# Coolermaster CM-690 Advanced II Build - Mod



## RaawrEpic (Mar 13, 2013)

Hello everyone first thing i would like to say is that this was my first time modding, I have built other systems but never done any modding 

My system Specs are, 

Case: Coolermaster CM-690 Advanced II with window panel

Motherboard: Asus M5A99X EVO Rev 2.0

Cpu / Processor: AMD X4 965 BE C3, Overclocked to 4.01GHz

Ram: 16GB Corsair Vengeance Blue 1600 MHz

Graphics card: MSI GTX570 Twin Frozr III Power Edition OC

PSU: Corsair TX750

SSD / HDD's: Two Corsair Force 3 120GB SSD's and one 500GB HDD

Cpu cooler: Corsair H60i

My computer before i rebuilt and did some modding 










So what are my plans?
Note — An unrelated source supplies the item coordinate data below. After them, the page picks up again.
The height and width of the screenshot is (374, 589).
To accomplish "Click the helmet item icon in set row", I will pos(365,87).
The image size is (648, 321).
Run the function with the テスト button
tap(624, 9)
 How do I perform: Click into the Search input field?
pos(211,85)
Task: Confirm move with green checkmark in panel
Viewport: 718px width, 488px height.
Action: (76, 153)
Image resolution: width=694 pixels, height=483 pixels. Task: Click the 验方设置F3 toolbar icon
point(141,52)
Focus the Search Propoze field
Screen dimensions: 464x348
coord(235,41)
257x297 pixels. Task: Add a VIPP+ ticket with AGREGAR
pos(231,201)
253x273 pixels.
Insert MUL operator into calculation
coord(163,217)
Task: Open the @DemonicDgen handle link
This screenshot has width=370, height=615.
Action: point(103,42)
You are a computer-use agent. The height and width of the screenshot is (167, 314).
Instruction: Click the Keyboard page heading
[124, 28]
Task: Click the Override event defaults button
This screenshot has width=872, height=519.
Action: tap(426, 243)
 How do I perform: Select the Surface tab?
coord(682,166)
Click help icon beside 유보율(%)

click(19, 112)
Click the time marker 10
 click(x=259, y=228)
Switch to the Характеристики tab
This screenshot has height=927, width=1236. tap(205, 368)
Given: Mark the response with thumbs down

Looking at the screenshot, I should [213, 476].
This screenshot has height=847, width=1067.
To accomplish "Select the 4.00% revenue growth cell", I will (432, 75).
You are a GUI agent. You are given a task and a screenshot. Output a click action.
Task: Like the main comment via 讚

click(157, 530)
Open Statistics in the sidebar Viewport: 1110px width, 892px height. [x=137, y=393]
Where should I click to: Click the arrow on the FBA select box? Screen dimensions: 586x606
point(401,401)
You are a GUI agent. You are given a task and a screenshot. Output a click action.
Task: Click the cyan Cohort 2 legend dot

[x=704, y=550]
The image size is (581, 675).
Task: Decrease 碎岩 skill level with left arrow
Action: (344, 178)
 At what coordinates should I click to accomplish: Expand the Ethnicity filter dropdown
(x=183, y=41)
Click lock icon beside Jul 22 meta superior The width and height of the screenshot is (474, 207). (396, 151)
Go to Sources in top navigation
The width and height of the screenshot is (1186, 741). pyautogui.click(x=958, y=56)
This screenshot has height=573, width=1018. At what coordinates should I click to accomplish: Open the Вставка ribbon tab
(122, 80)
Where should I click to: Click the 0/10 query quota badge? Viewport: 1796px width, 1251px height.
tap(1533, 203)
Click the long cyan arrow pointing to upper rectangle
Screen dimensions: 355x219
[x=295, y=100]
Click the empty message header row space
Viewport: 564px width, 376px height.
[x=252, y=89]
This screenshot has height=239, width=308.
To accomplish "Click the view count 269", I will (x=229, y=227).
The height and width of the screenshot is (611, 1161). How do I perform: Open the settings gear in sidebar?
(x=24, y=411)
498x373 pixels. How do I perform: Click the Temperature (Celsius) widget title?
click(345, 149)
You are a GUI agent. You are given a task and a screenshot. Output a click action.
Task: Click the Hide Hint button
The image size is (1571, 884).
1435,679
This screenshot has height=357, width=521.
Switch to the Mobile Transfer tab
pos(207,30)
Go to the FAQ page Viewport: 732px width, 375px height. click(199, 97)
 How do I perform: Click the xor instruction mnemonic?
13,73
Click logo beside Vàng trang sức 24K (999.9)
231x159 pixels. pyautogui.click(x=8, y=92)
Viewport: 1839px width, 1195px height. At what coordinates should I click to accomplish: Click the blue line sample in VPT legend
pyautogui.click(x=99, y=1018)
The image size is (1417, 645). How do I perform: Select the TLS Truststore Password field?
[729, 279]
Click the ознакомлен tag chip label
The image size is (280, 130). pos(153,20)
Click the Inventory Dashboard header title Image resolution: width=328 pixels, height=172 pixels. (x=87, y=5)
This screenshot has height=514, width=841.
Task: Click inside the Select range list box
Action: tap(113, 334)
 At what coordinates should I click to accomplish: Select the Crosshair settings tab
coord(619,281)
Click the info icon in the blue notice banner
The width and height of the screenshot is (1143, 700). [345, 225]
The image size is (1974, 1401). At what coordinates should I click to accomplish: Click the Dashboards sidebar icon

My plans are to rebuild my pc and redo all all my management make it look alot more cleaner, Carbon wrap the internals of my case, get some custom sleeved extensions, led strips and a psu cover

So the first thing i bought was a custom made molex to 3 sata power i could not find one anywhere that was the right size or length that i needed so i bought one from http://www.icemodz.com/ Between each connector is 6cm's wich is perfect for the way my drives will be mounted,






I also got my psu cover carbon wrap and led strips in the post, 






With the led strips you get some zip-ties and sticky pads to help with cable management







So let's get this build going! I started disassembling my PC 







I did some modding to the front panel and i removed the cooler master badge 











And i also did the same mod to the roof panel 











So i started carbon wrapping the internals of my case 






I Installed the fans onto the psu cover and I also carbon wrapped the back of the fans too 






Testing the psu cover in the case 






Testing the led strips to make sure they work and see how bright they are 






Put my pc all back together! Look's so much better now! I just need some sleeved extensions  






All up and running again! Look's so beautiful 






Just some other pictures i took after i got it all up and running again 











I reused the cooler master badge as you can see 






I took a picture of how the psu cover is being supported but it isn't a very good picture, I made some brackets from 1.2MM Thick aluminium in a L shape to help hold up the psu cover






And thats my build - mod guys! Please tell me what you think and how it looks, Any questions please comment below or send me a pm


----------



## lucasg51 (May 3, 2013)

*Dust filters*



RaawrEpic said:


> I did some modding to the front panel and i removed the cooler master badge
> 
> http://www.overclock.net/image/id/4711422/width/900/height/900/flags/LL
> 
> ...




NICE MOD ! !
I'm just curious about the front and roof panels mod.
Have you tried keeping the dust filter between the mesh and the plastic?
Or now that you cut that part the filter won't stay?


----------



## jgunning (May 6, 2013)

RaawrEpic said:


> Hello everyone first thing i would like to say is that this was my first time modding, I have built other systems but never done any modding
> 
> My system Specs are,
> 
> ...



May sound stupid..But how do you do Carbon wrapping??!The results are quite stunning!Looks good dude! =)


----------



## RaawrEpic (Jun 8, 2013)

Thanks all!  Carbon wrapping is really easy, First cut it to fit the area then peal of the back material then apply it to the area heat it up and stretch it if needed then your done!  Yes i'm still using the dust filters that came with the case no problems with them so far


----------



## George_o/c (Jun 11, 2013)

Looks good mate  First time I saw carbon wrapping in person was in a friend's laptop, he used carbon parts on the top of the laptop, and on the area around the keyboard, it was nice


----------